No error message here. But I still have this error in docker logs

2021.02.12 13:25:24 WARN  web[AXeV3GJms8DgjbSqAABw][o.s.s.a.AuthenticationError] Fail to callback authentication with 'gitlab'
java.lang.IllegalStateException: javax.net.ssl.SSLHandshakeException: PKIX path building failed: sun.security.provider.certpath.SunCertPathBuilderException: unable to find valid certification path to requested target
   at org.sonar.auth.gitlab.GitLabIdentityProvider.callback(GitLabIdentityProvider.java:104)
    at org.sonar.server.authentication.OAuth2CallbackFilter.handleOAuth2Provider(OAuth2CallbackFilter.java:98)
...
Caused by: sun.security.validator.ValidatorException: PKIX path building failed: sun.security.provider.certpath.SunCertPathBuilderException: unable to find valid certification path to requested target
    at java.base/sun.security.validator.PKIXValidator.doBuild(PKIXValidator.java:439)

I don’t understand what I’m doing wrong ? Any help would be very appreciate :blush:

Thank you.

Hi, welcome to the community forum!

First of all, make sure you added the certificate that contains the full certification path, from the root certificate to your own.

Then, for self-signed certificates, alias hostnames are often missing. If you run into a “hostname not verified”, you will need to regenerate your certificate, including the hostname and aliases. More specifically, you need to add the X509v3 Subject Alternative Name extension to your certificate.

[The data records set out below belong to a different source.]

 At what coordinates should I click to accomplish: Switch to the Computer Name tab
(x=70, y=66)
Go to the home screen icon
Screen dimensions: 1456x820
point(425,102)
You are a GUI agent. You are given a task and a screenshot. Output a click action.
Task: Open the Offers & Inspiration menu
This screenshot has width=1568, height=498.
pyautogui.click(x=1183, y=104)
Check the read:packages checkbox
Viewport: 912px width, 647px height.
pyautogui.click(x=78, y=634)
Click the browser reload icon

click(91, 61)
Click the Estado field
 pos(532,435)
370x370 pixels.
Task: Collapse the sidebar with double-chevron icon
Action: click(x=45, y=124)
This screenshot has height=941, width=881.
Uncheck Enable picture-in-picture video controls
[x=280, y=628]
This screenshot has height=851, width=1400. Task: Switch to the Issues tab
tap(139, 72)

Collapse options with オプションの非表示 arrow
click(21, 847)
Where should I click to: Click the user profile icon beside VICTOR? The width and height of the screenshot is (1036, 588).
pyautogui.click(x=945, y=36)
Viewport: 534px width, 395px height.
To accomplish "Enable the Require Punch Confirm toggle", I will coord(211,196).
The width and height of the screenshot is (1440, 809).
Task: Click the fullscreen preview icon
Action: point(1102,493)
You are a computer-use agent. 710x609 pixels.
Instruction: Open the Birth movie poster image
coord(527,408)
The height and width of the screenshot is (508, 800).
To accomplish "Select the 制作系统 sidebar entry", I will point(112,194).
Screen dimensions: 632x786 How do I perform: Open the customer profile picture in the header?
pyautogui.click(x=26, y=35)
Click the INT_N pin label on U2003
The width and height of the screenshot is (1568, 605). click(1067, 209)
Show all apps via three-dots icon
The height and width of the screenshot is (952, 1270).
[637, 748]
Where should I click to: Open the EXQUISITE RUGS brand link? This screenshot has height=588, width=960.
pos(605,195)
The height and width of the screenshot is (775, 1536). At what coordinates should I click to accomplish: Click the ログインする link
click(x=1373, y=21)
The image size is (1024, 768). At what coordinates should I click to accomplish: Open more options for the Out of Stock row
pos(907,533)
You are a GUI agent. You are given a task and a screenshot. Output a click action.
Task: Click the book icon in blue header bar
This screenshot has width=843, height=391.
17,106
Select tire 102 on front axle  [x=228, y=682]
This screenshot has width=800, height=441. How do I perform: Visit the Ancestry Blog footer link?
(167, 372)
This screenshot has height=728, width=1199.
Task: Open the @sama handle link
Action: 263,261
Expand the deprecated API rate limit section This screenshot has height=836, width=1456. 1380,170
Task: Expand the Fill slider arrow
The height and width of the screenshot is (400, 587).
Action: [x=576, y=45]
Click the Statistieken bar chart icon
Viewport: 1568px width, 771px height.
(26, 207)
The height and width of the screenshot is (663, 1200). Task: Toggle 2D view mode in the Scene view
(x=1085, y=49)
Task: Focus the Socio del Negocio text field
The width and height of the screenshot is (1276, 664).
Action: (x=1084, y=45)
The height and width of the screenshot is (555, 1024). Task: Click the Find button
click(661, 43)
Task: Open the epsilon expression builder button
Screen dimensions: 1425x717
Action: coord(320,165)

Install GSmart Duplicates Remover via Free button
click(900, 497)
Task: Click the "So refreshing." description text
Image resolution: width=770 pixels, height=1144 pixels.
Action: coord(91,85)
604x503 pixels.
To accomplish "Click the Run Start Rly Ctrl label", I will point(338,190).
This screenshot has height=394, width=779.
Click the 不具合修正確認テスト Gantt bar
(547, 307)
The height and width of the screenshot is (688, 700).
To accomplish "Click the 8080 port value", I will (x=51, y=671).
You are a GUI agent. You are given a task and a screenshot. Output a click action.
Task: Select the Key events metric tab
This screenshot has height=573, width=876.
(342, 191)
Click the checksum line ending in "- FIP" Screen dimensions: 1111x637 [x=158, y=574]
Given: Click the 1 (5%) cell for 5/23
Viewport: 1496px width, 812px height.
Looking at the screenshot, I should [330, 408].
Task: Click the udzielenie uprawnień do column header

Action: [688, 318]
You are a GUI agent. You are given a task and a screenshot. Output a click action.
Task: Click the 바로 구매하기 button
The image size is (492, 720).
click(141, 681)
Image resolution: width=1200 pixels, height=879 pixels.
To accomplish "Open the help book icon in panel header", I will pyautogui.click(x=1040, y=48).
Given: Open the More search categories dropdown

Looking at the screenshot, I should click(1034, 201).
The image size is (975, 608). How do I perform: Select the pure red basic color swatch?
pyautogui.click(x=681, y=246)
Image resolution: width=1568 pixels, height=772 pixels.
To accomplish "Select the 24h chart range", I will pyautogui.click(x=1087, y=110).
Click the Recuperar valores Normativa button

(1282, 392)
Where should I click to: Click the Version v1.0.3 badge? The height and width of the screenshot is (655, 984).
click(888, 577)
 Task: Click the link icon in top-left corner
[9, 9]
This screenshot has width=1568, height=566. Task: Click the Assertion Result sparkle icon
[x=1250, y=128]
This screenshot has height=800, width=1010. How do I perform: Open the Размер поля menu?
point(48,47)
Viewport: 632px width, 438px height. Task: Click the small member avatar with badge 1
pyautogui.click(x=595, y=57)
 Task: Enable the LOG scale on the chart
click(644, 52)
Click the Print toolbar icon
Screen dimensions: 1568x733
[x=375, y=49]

Thank you for your answer, the certificate is valid within web browser, so I don’t think it’s a certificate issue.

I found the solution :

I’m using docker-compose so I have to do as follow :

  • Use a Dockerfile called by docker-compose.yml
  • In this Dockerfile import my custom certificate using keytool command

Here an example :

Dockerfile :

FROM sonarqube:8-developer
ADD ./mycompagnycert.pem /
RUN keytool -import -v -trustcacerts \
    -alias sonarqube -file /mycompagnycert.pem \
    -keystore ${JAVA_HOME}/lib/security/cacerts -noprompt -storepass changeit

docker-compose.yml:

services:
  sonarqube:
    build:
      context: .
      dockerfile: Dockerfile
...

Now, I have to configure sonar-scanner in the same way.

1 Like

This topic was automatically closed 7 days after the last reply. New replies are no longer allowed.